Application for review

476.  (1)  Subject to subsection (2) application may be made for review by the Federal Court of a judicially-reviewable decision on any one or more of the following grounds:

(a)that procedures that were required by this Act or regulations to be observed in connection with the making of the decision were not observed;

...

(e)that the decision involved an error of law, being an error involving an incorrect application of the law to the facts as found by the person who made the decision, whether or not the error appears on the record of the decision;

...

(g)that there was no evidence or other material to justify the making of the decision.

...

(4)  The ground specified in paragraph (1)(g) is not to be taken to have been made out unless:

(a)the person who made the decision was required by law to reach that decision only if a particular matter was established, and there was no evidence or other material (including facts of which the person was entitled to take notice) from which the person could reasonably be satisfied that the matter was established; or

(b)the person who made the decision based the decision on the existence of a particular fact, and that fact did not exist.”

A criterion for the grant of a protection visa is that Australia has protection obligations in relation to the applicant because he is a refugee in accordance with Article 1A(2) of the Convention, as amended by the Protocol, that is, he is a person who:

“owing to well-founded fear of being persecuted for reasons of race, religion, nationality, membership of a particular social group or political opinion, is outside the country of his nationality and is unable or, owing to such fear, is unwilling to avail himself of the protection of that country ....”.

Factual Background

The applicant is an Indonesian national who has made several applications to the Department of Immigration and Ethnic Affairs for refugee status and a protection visa.  The applicant entered Australia on 25 December 1987.

In the applicant’s first application (April 1991) he claimed he met an Indonesian Muslim preacher (Amir Biki) and attended his public speeches on many occasions but was not involved in the Tanjung Priok incident in 1984.  When he became aware that authorities were looking for associates and friends of  Amir Biki he fled Jakarta and went into hiding in Surabaya claiming that his personal experience gave rise to a real threat to his personal security should he return to Indonesia.  The application was rejected and on review the applicant claimed economic discrimination for refusing to join the Golkar Party and fears of personal security as a consequence of his relationship with Amir Biki.  The application for review was rejected.
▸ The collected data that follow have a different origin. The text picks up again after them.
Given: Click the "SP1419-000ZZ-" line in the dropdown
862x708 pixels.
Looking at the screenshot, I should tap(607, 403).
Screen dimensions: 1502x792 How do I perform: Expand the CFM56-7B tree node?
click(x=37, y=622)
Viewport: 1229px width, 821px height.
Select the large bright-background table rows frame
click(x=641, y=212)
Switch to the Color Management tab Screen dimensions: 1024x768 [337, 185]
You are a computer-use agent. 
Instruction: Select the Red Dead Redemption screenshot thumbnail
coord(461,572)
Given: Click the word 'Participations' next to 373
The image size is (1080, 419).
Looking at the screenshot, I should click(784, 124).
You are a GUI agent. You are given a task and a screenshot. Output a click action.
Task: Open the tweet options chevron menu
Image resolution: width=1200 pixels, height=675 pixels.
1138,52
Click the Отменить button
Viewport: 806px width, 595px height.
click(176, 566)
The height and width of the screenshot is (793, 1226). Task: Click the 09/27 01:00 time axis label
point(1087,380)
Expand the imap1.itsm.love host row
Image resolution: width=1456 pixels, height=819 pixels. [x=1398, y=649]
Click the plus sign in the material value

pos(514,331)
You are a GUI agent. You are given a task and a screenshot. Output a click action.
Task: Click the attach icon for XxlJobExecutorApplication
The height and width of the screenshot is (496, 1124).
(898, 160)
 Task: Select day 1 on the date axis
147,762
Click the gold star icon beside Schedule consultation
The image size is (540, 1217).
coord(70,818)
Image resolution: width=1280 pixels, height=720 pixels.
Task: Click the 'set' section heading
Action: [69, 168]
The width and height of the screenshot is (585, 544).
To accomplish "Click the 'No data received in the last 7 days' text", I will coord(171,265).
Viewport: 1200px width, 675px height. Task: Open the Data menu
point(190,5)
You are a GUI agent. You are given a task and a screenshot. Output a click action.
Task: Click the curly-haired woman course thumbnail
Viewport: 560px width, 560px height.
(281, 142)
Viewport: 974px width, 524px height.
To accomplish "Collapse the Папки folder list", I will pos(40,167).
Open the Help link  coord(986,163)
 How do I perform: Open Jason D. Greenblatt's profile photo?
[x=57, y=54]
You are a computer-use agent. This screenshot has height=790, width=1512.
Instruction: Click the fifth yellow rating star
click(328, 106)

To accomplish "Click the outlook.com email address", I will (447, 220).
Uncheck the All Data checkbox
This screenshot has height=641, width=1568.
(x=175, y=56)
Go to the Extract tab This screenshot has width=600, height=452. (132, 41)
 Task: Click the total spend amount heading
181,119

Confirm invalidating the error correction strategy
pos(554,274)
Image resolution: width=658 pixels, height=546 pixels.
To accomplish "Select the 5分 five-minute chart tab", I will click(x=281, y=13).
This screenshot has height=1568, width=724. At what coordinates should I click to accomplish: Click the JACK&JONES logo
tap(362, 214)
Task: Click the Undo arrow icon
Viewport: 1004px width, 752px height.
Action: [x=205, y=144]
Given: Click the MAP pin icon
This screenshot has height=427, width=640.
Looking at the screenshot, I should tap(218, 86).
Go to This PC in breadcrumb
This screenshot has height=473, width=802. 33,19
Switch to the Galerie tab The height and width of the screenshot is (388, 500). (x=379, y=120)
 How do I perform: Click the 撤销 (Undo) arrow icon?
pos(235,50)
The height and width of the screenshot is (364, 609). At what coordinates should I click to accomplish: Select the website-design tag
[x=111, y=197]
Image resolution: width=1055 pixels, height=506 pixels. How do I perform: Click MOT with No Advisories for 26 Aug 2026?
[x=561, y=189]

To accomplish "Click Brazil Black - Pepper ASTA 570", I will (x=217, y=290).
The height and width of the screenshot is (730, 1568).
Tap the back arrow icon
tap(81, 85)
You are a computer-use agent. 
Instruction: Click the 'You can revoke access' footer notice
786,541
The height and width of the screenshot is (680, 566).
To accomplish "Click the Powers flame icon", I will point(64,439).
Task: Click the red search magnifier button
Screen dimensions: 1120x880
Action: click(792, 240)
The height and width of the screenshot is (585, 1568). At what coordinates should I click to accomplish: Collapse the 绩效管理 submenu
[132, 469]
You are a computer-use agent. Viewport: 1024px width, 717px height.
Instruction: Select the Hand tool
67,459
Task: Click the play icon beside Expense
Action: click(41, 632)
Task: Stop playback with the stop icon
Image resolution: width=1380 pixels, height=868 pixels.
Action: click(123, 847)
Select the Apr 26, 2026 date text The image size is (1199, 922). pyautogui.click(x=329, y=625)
In the applicant’s second application (April 1994) he claimed that he had been a member of a Muslim political movement groups Darul Islam (DI) and Palajar Islam Indonesia (PII) since 1980 and went to many meetings and carried and distributed brochures for them.  This group was also involved in the Tanjung Priok incident and has since been banned by the authorities.  After he left Indonesia he claims the authorities took his sister to the police station for questioning and interrogation as to the applicant’s whereabouts.  The applicant claims he was introduced to Amir Biki in 1970, and through this connection met other Muslim activists including Mawardi who warned the applicant that his name was on a list of wanted men in connection with DI and Tanjung Priok incident.  The applicant submitted a copy of a warrant for his arrest claiming he was involved in “subversive activity and criminal acts against the State” and “was associated with a prohibited public movement”.  The applicant claimed that although he had earlier believed the authorities had no interest in him because he was not a high profile activist, after he received a copy of the arrest warrant he was concerned the authorities were more interested in him and he would suffer prosecution if he returned to Indonesia.  This application was rejected and the applicant did not lodge an application for review.

In the applicant’s third application (8 August 1994) he claimed he was afraid to return to his home country because he was involved in the Islamic movement against the government and the Tanjung Priok incident.  He claimed he was afraid of arrest without a fair trial and interrogation with torture.  He repeated his claim that the authorities were still looking for DI members and those involved in the Tanjung Priok incident and referred again to the arrest warrant and statement from Mawardi that the applicant  was “definitely involved in the Tanjung Priok incident and that he would be in danger if he returned to Indonesia”.  The applicant also claimed that he had a friend who had just come back from Indonesia and informed him that the authorities were still searching for people on the run and that he would be in danger if he returned.

The applicant claims that he has a political profile due to the assistance he gave to the leaders of the Islamic movement, being in the company of the leaders and as a result of his participation in various anti-government activities.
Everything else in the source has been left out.